Joe Pantginis: No, it does. And I guess maybe just a little on the — for the listeners and everyone and investors in general, benchmarking, you would look at from an efficacy standpoint,
William Rice: Yeah. So Ref, do you want to put that in context relative to the ADMIRAL trial? And Joe, thanks for the questions.
Rafael Bejar: Yeah, exactly. I think that that’s the way you need to view it is, what population are we treating and what expectations might they have from alternatives if Tustin wasn’t available. And remember, these are patients who, if they have FLT3 mutated and have seen FLT3 inhibitors, they’ve likely been through at least two lines of prior therapy. So they’re coming to us third line or beyond. In the second line setting, with the study at the early — at the interim analysis for gilteritinib, the CR/CRh rate was 21%. Now, later, that matured, especially with the inclusion of patients whose best response was measured after transplant. But at the point of that interim analysis that led to the approval of the drug, that was 21% in second line in patients, largely naive of other therapies.
So we would argue that a meaningful number in the third line setting would be significantly less than that. Perhaps, as low as half of that, or somewhere between half to that range, given that the alternatives for those patients at that point are going to be even less effective than they might have been in the second line setting as they were in the Admiral study where the chemotherapy response rate for CR was about 11%. So, that’s the ballpark that we’re working with and what we come down with, with the FDA, I think, we’ll then shape the scope of the study, the size, and so on and that’s the discussion we’re going to have.

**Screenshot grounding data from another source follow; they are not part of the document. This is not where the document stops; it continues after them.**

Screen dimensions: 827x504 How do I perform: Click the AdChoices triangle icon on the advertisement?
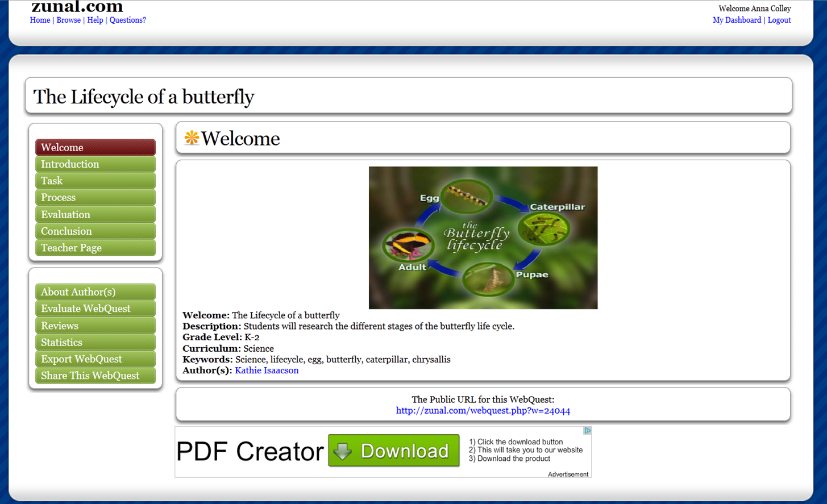point(588,431)
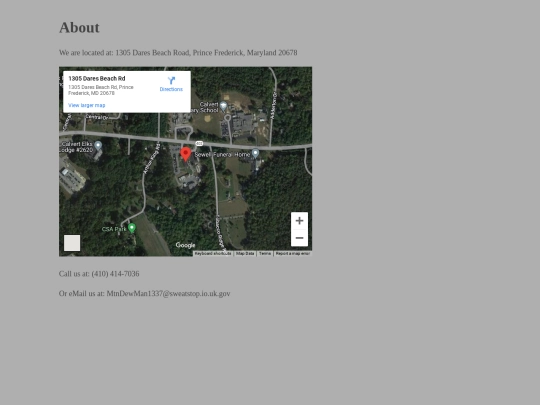Viewport: 540px width, 405px height.
Task: Select the Calvert Elks Lodge marker
Action: (98, 145)
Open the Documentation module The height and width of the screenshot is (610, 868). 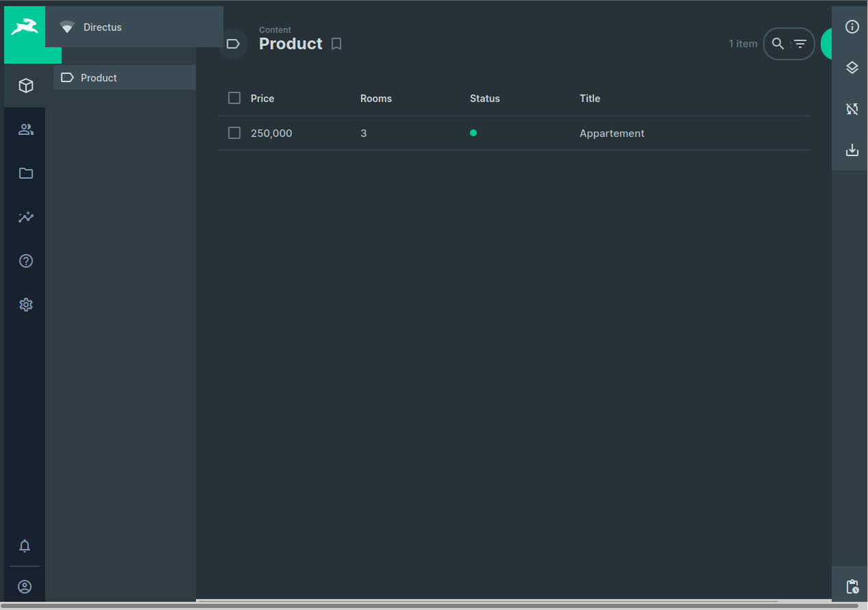click(x=25, y=261)
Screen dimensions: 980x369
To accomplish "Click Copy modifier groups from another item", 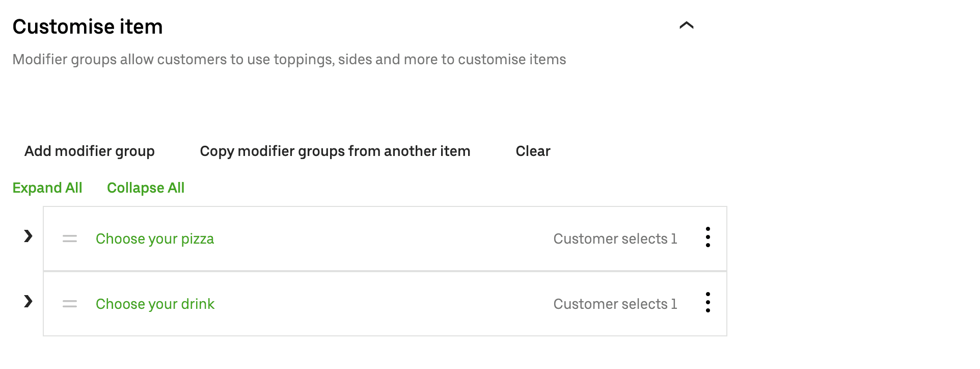I will point(335,151).
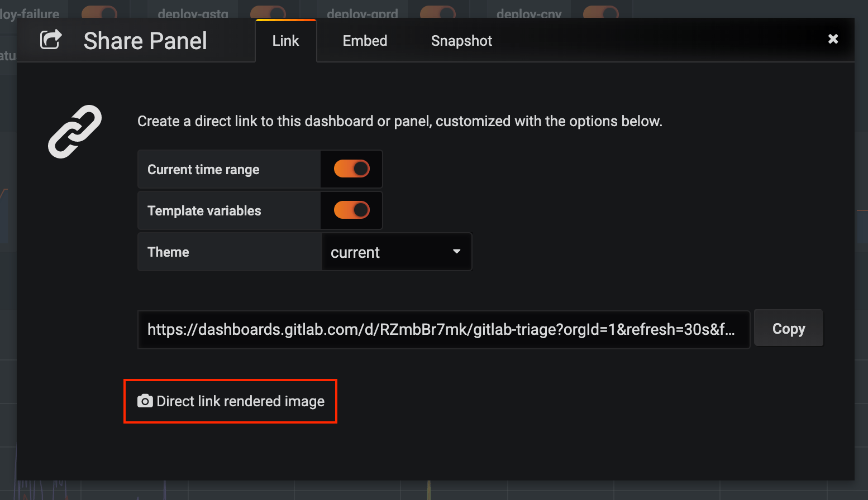The image size is (868, 500).
Task: Click the Theme dropdown caret arrow
Action: tap(456, 252)
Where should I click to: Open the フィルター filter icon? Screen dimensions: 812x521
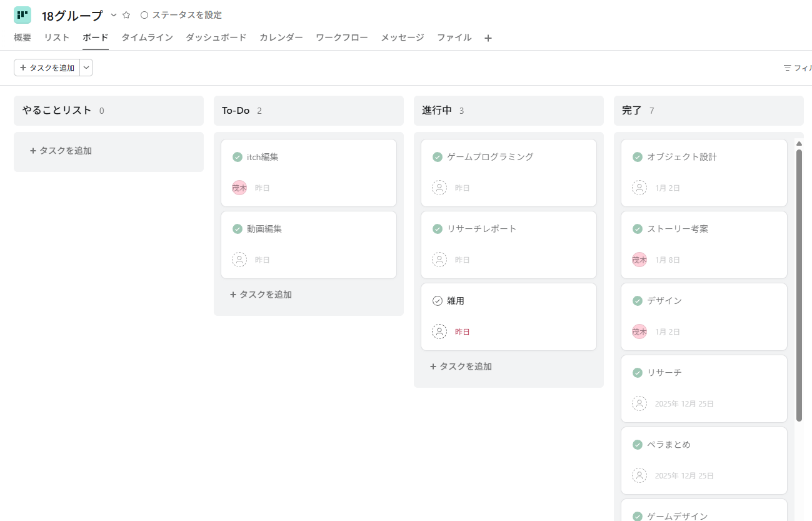(x=788, y=68)
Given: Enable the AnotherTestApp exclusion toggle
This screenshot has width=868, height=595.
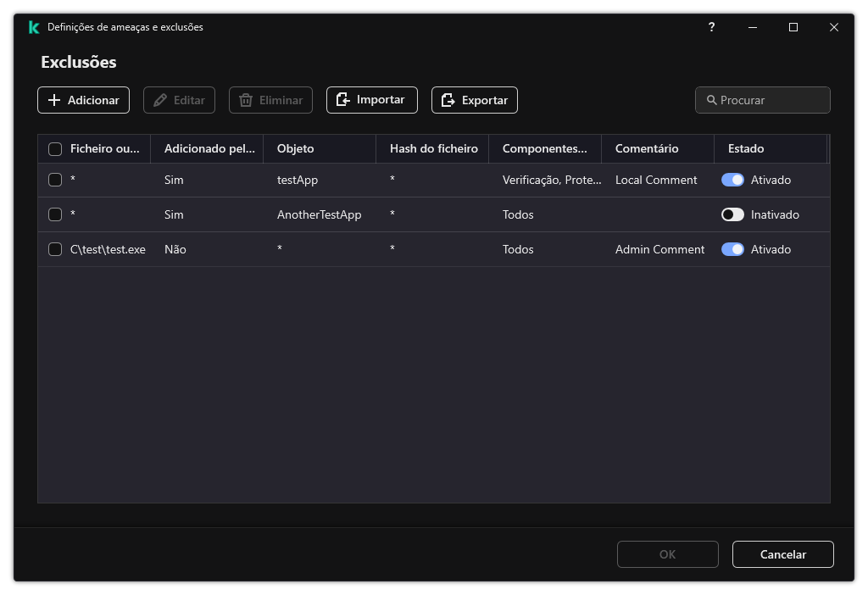Looking at the screenshot, I should (x=732, y=214).
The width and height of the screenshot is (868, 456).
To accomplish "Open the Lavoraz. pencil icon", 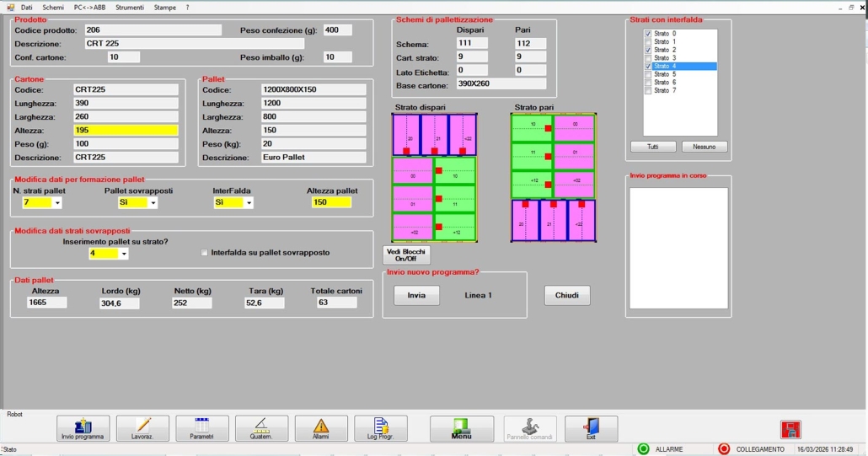I will pyautogui.click(x=142, y=428).
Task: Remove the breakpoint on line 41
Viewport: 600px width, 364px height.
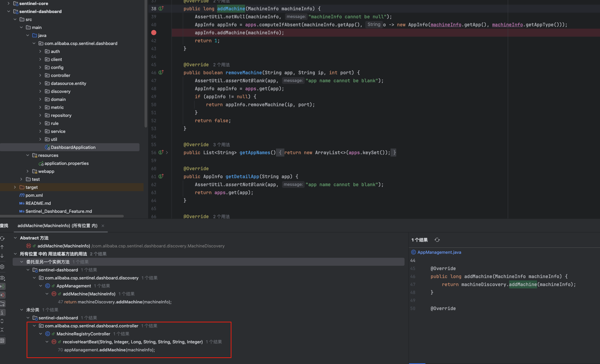Action: click(153, 33)
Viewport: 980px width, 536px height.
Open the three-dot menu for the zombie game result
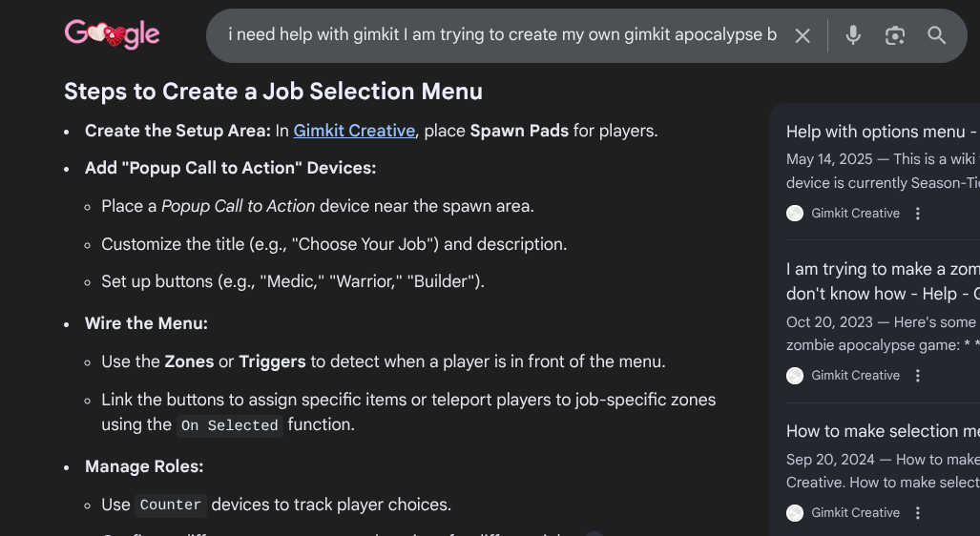pyautogui.click(x=918, y=376)

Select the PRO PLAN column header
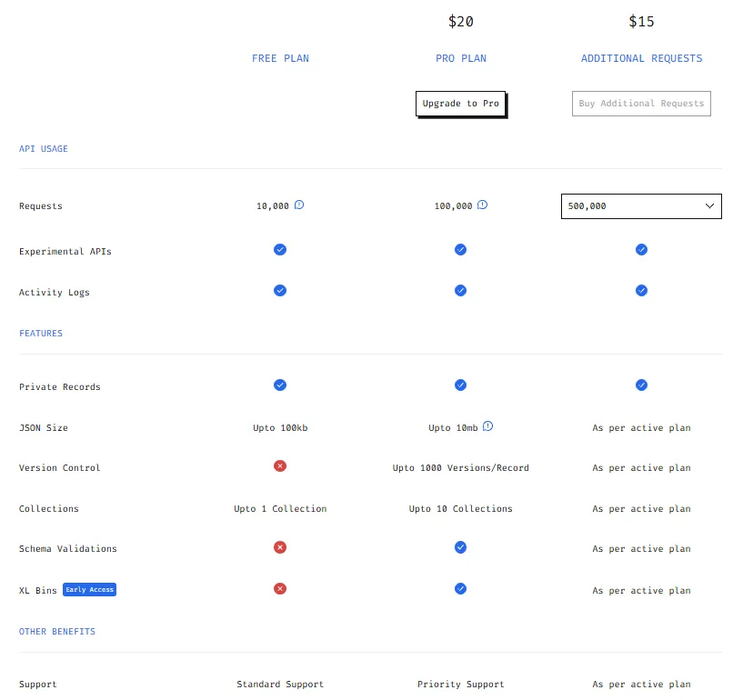pos(460,58)
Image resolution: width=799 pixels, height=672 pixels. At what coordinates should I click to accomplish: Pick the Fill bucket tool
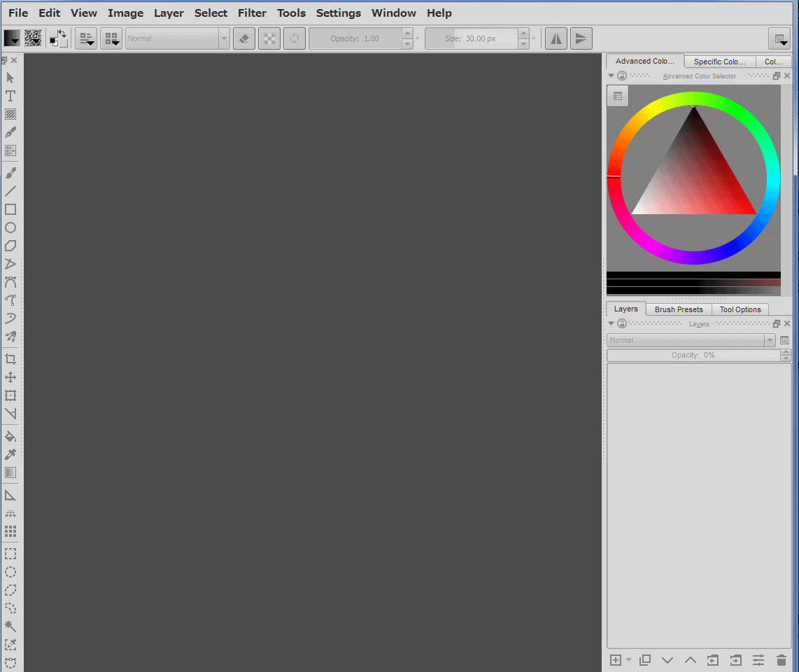click(x=10, y=436)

Joe Pantginis: Great. Yeah, but the bar is fairly low for that patient population, as you said. Many of them will have already failed, other FLT3 inhibitor, venetoclax and more and more patients that are coming along now, especially in the US are having our much more experience with prior drug therapy. And so these patients are very difficult to treat. So we think the bar will not be exceptionally high but we also believe we can achieve it.
Operator: Our next question comes from the line of Edward Tenthoff with Piper Sandler. Your line is opus.
Edward Tenthoff: Great. Thank you very much and congrats on all the progress. It’s going to be an exciting year. I think most of the questions on 235 or 539 were asked, but I wanted to ask on lock’s sort of higher level how this fits into the treatment para or how this treats into your development plans. And specifically, what are expectations here? Is this a drug that you would consider partnering? Does it ultimately have comparability, maybe even with 539? Thanks very much.
William Rice: Hey, thanks Ted, for the questions. Yeah, we don’t get that many questions on Lux anymore but we’re still excited by the drug. Now that we have our new formulation, and especially as we go up to that next higher dose level, that’s the plan now, and we hope we get higher exposure as we go into that. But in terms of what we would like to do with this molecule, first of all, I must say that Tuspetinib is our top priority among everything and it has to be because it is delivering, it’s more advanced, it’s delivering, but Lux, as we move forward, we’d love to see that we’re getting the exposure that we want, and that the pill burden is also much less cost of goods, much less. If we continue to see activity in AML, we have done studies where we’ve put Tus and Lux together, and they are not antagonistic.